Within the listing below, the lines to output run from the one containing "domdrinic@yahoo.com (117, 490)" through the one containing "Home (35, 238)"; copy them exactly and nothing else.

>>>

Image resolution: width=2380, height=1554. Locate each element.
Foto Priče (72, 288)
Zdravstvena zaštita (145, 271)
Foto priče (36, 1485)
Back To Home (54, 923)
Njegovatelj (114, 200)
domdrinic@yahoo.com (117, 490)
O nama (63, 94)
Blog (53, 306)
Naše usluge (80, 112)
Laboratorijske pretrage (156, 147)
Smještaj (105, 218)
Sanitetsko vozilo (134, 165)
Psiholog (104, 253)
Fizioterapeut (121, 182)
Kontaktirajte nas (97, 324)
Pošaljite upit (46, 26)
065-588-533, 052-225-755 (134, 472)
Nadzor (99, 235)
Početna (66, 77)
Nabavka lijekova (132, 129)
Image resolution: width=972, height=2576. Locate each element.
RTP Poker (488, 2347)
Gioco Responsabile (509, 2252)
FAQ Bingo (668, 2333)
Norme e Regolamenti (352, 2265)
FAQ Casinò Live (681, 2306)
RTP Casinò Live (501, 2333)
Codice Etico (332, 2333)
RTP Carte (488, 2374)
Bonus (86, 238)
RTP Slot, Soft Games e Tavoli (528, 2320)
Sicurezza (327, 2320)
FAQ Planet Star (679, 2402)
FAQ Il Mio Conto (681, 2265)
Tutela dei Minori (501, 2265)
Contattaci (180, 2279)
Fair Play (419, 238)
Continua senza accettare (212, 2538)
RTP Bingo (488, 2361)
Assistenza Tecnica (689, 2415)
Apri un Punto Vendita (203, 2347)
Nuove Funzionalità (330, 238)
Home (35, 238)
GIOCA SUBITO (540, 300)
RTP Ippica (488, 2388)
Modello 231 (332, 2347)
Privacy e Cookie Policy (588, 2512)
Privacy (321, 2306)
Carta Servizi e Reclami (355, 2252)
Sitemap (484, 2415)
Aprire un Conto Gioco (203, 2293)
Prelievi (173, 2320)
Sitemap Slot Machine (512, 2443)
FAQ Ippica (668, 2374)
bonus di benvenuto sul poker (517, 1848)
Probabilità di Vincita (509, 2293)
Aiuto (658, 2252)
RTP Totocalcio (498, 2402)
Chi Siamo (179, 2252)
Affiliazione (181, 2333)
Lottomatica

<<<

* _Exercise output_:
domdrinic@yahoo.com (117, 490)
O nama (63, 94)
Blog (53, 306)
Naše usluge (80, 112)
Laboratorijske pretrage (156, 147)
Smještaj (105, 218)
Sanitetsko vozilo (134, 165)
Psiholog (104, 253)
Fizioterapeut (121, 182)
Kontaktirajte nas (97, 324)
Pošaljite upit (46, 26)
065-588-533, 052-225-755 (134, 472)
Nadzor (99, 235)
Početna (66, 77)
Nabavka lijekova (132, 129)
Image resolution: width=972, height=2576. Locate each element.
RTP Poker (488, 2347)
Gioco Responsabile (509, 2252)
FAQ Bingo (668, 2333)
Norme e Regolamenti (352, 2265)
FAQ Casinò Live (681, 2306)
RTP Casinò Live (501, 2333)
Codice Etico (332, 2333)
RTP Carte (488, 2374)
Bonus (86, 238)
RTP Slot, Soft Games e Tavoli (528, 2320)
Sicurezza (327, 2320)
FAQ Planet Star (679, 2402)
FAQ Il Mio Conto (681, 2265)
Tutela dei Minori (501, 2265)
Contattaci (180, 2279)
Fair Play (419, 238)
Continua senza accettare (212, 2538)
RTP Bingo (488, 2361)
Assistenza Tecnica (689, 2415)
Apri un Punto Vendita (203, 2347)
Nuove Funzionalità (330, 238)
Home (35, 238)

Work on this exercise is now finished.